# [Data lines]
-=-=-

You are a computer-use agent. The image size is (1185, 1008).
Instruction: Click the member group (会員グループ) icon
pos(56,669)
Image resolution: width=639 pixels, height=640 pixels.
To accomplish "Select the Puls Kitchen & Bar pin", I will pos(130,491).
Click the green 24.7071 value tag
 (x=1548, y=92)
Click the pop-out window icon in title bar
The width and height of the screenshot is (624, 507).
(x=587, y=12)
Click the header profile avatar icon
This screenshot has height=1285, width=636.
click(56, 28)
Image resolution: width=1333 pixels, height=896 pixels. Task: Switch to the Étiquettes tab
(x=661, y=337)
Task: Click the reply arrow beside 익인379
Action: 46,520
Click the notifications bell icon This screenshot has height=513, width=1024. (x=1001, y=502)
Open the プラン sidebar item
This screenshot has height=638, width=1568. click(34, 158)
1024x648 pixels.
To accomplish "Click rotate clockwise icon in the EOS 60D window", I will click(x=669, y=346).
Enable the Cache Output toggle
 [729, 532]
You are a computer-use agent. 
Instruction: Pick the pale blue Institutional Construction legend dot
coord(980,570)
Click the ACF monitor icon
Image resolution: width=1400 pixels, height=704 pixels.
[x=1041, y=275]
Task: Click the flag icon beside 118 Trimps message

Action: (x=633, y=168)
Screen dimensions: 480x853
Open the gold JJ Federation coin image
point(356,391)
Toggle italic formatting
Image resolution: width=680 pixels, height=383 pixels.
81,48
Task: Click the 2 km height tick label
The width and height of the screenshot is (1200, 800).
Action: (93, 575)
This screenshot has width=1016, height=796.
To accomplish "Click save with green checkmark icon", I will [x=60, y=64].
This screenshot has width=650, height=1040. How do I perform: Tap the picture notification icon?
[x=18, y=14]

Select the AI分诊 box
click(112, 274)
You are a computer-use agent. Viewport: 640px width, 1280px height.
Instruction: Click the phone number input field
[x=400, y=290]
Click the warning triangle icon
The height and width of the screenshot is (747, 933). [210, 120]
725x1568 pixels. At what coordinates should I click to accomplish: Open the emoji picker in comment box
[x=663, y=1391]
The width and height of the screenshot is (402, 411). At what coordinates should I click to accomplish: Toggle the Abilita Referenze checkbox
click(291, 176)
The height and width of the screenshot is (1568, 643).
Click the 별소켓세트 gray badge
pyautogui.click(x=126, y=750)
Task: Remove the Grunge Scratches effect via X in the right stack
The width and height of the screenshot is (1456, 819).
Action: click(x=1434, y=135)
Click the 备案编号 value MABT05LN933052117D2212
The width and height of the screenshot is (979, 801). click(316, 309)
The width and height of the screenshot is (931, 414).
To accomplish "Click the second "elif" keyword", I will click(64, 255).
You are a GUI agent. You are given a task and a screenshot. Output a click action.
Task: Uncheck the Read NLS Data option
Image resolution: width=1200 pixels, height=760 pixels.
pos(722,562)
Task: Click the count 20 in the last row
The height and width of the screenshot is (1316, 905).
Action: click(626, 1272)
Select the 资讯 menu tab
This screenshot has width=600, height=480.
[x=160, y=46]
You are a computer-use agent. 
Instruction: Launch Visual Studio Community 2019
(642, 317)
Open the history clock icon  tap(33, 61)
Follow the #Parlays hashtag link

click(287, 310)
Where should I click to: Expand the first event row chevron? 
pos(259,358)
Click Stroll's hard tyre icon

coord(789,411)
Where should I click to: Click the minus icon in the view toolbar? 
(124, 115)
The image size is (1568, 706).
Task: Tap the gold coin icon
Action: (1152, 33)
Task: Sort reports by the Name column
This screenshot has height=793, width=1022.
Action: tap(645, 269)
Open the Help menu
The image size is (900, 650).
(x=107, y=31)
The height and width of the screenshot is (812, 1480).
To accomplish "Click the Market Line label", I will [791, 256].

-=-=-

# [Work instructions]
Reproduce the lines above word for word, from the very first one down to and including the line with "This screenshot has height=638, width=1568.".

# [Output]
You are a computer-use agent. The image size is (1185, 1008).
Instruction: Click the member group (会員グループ) icon
pos(56,669)
Image resolution: width=639 pixels, height=640 pixels.
To accomplish "Select the Puls Kitchen & Bar pin", I will pos(130,491).
Click the green 24.7071 value tag
 (x=1548, y=92)
Click the pop-out window icon in title bar
The width and height of the screenshot is (624, 507).
(x=587, y=12)
Click the header profile avatar icon
This screenshot has height=1285, width=636.
click(56, 28)
Image resolution: width=1333 pixels, height=896 pixels. Task: Switch to the Étiquettes tab
(x=661, y=337)
Task: Click the reply arrow beside 익인379
Action: 46,520
Click the notifications bell icon This screenshot has height=513, width=1024. (x=1001, y=502)
Open the プラン sidebar item
This screenshot has height=638, width=1568. click(34, 158)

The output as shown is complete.